L’OID n’est pas un laboratoire de recherche, c’est une fabrique d’éléments de langage pour les Zemmour, Bardella et consorts. Un instrument stratégique dans une guerre culturelle où la donnée statistique devient une arme de persuasion massive.

Le CÉRIF : Islamophobie sous couverture

Le Centre européen de recherches et d’information sur le frérisme (CÉRIF) est le dernier-né de ces think tanks ricolés à la hâte. Sa cible : les Frères musulmans, mais à travers eux, une obsession plus large de l’extrême droite pour toute forme d’islam politique, voire l’islam tout court. Ce centre se prétend « scientifique », mais ne produit aucune étude référencée. Il se contente de publier des dossiers à charge, sans rigueur méthodologique, visant à accréditer l’idée que les musulmans organiseraient secrètement la subversion de la République.

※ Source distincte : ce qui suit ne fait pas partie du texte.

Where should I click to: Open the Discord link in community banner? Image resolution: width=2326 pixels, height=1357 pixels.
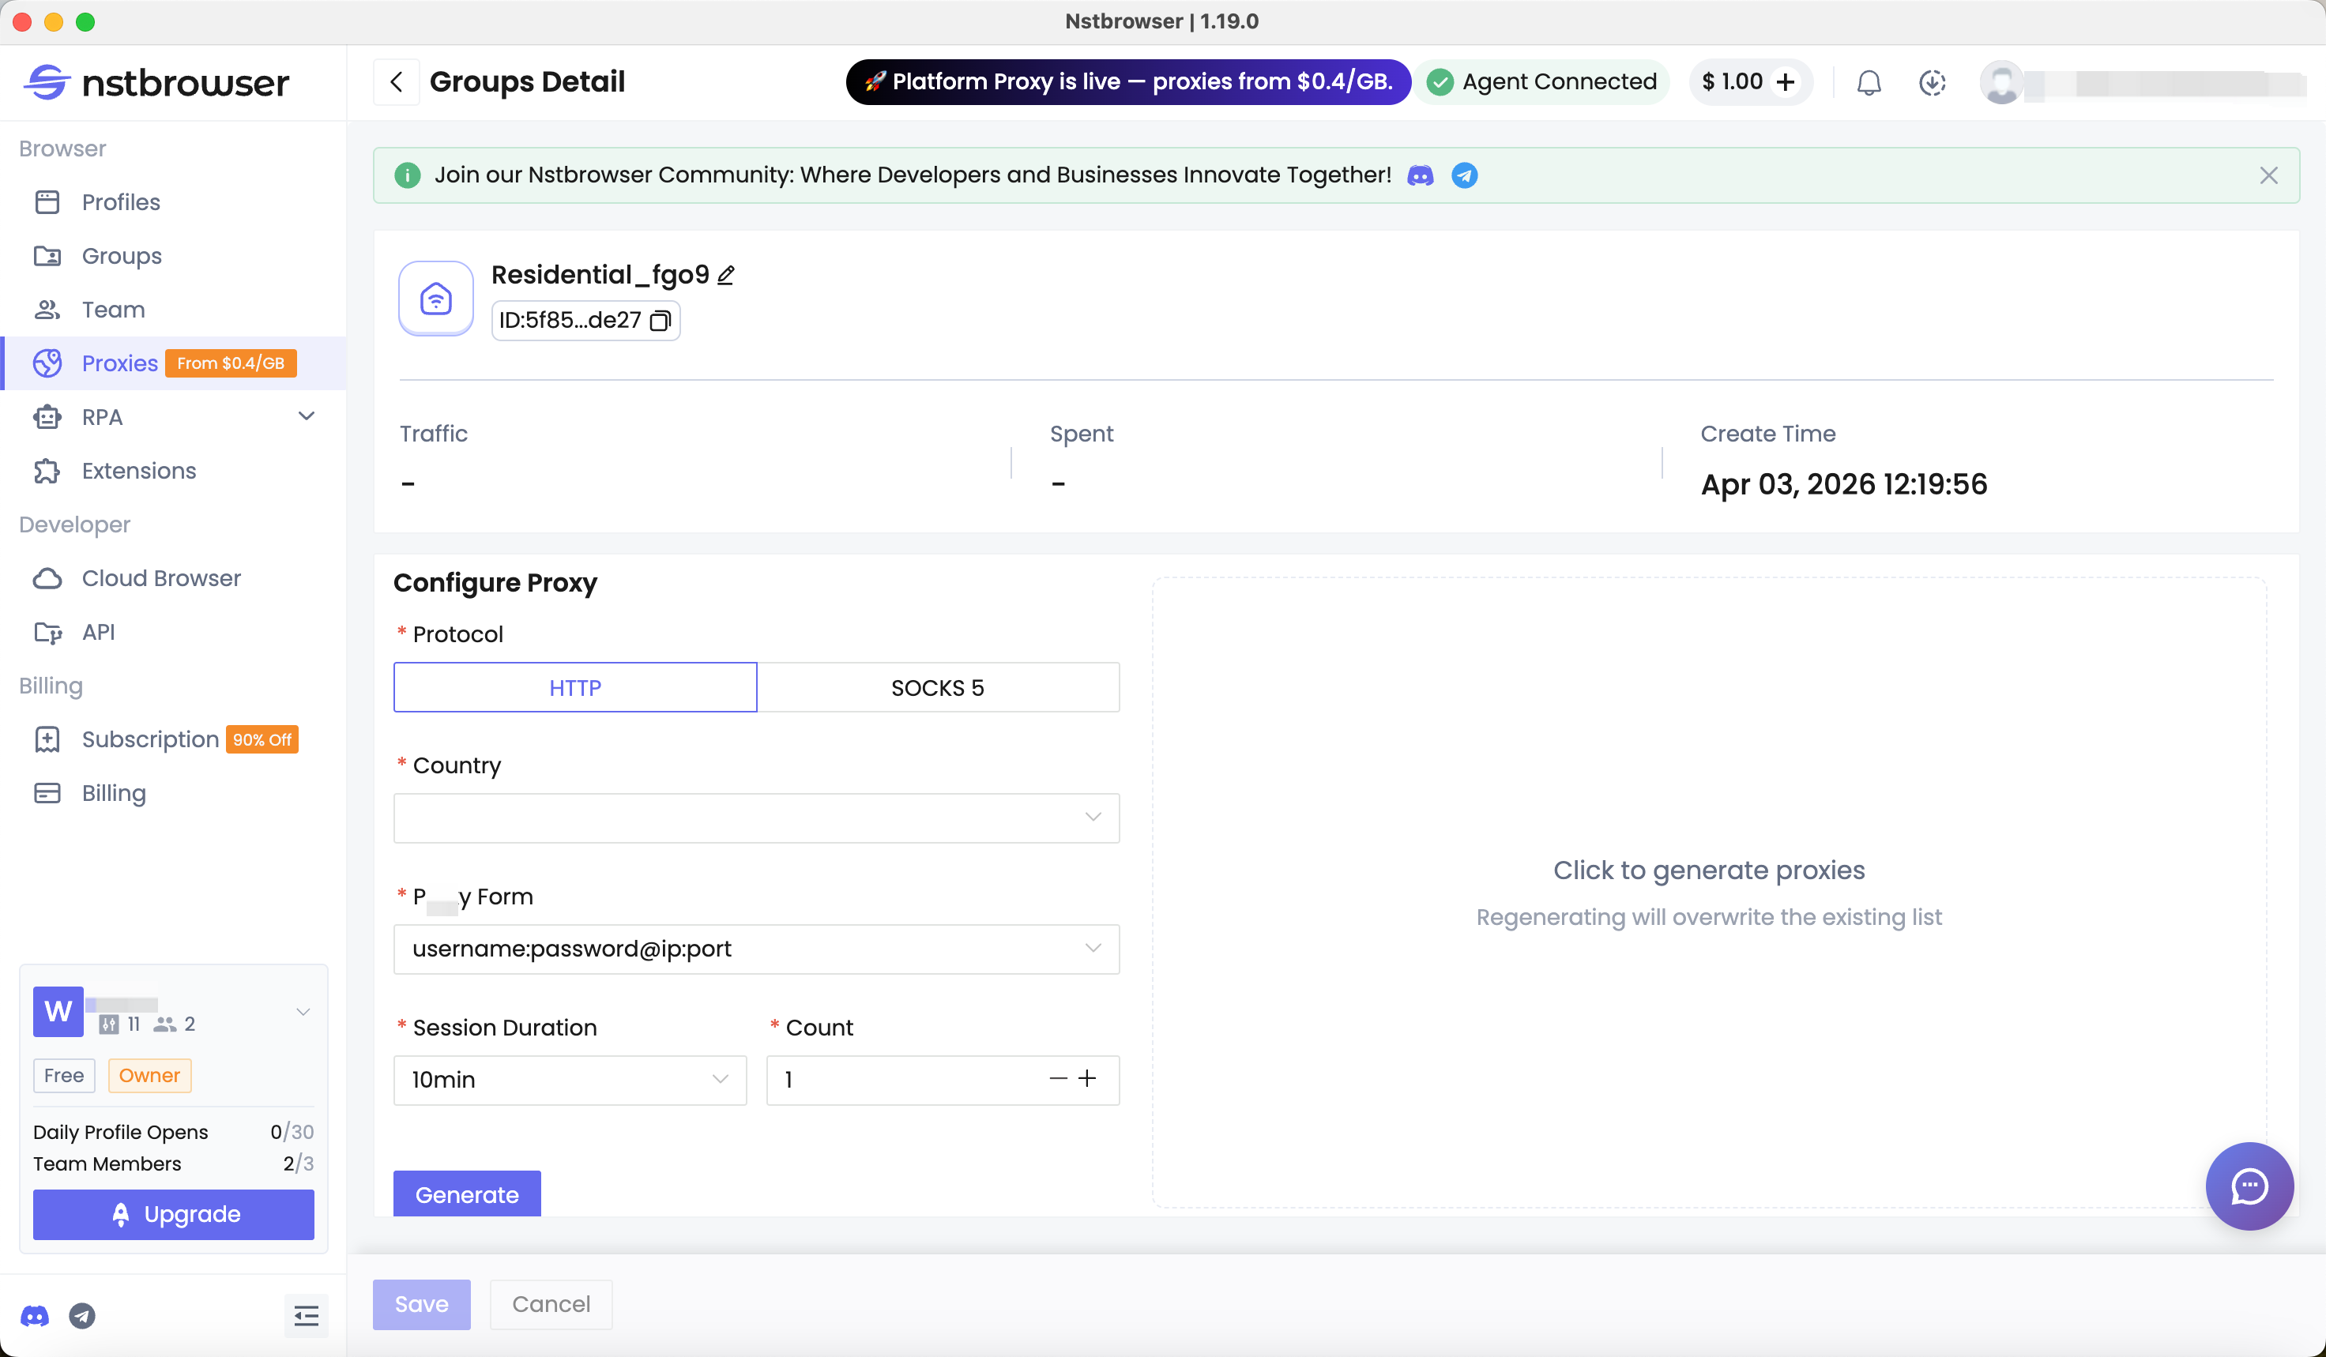(1420, 175)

BLAST pointe aussi les liens financiers et idéologiques du CÉRIF avec des fondations ultra-conservatrices proches de la droite radicale européenne. Le « frérisme » devient un mot-valise, utilisé pour disqualifier tout acteur musulman dans la vie publique. C’est une stratégie bien rodée de stigmatisation, qui habille le racisme d’une prétendue rationalité scientifique. Le CÉRIF n’est pas un centre de recherche : c’est un instrument de guerre culturelle.

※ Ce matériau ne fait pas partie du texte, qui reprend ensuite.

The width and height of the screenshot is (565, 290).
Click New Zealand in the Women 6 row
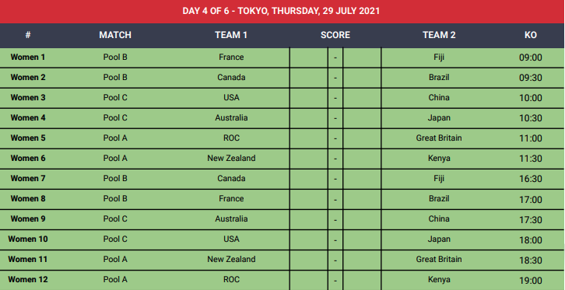point(231,159)
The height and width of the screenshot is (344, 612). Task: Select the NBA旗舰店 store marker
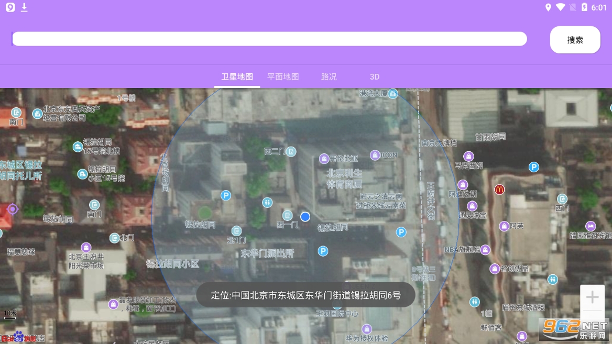(486, 250)
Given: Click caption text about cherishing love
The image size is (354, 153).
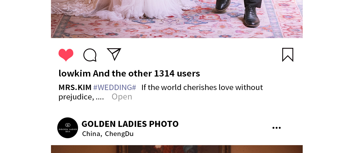Looking at the screenshot, I should pyautogui.click(x=202, y=87).
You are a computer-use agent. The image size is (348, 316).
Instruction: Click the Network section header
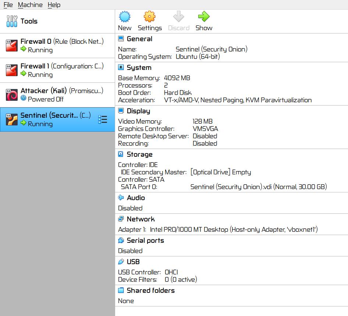coord(141,219)

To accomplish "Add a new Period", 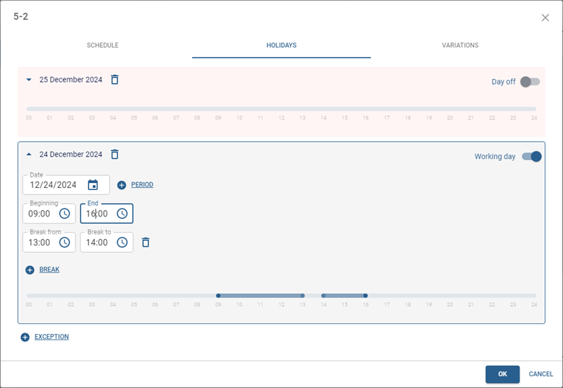I will click(136, 185).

Conclusion : quand les milliardaires jouent aux idéologues

Derrière ces structures se cache une mécanique bien huilée. Des ultra-riches financent ces instituts bidons à coups de millions. Objectif : faire basculer le débat public à droite toute. Comme l’analyse BLAST, ces think tanks ne sont pas des centres d’idées, mais des usines à propagande, déguisées en laboratoires scientifiques. Ces mouvements de l’extrême droite ne sont pas anodins, ils font partie d’un projet d’influence structuré et financé, comme pour le réseau Atlas.

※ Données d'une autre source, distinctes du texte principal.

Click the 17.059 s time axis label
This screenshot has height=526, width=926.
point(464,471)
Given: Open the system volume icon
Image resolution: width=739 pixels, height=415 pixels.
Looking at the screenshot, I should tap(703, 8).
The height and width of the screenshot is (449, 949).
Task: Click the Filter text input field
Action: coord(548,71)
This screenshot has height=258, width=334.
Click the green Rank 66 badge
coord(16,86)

Pour aller plus loin : Influenceurs réacs, millions d’euros, liens avec Marine Le Pen : Pierre-Édouard Stérin, le parrain invisible d’une extrême droite en croisade

Ce sont des groupuscules réactionnaires formés pour prendre le pouvoir culturel. Face à cette offensive, il est urgent de réaffirmer l’importance d’une recherche libre, d’un journalisme rigoureux et d’un débat démocratique fondé sur les faits. Nul besoin de microscope pour voir que ces instituts ne produisent pas de science. Ils produisent de l’idéologie. Et comme toujours, quand la science recule, le fascisme avance.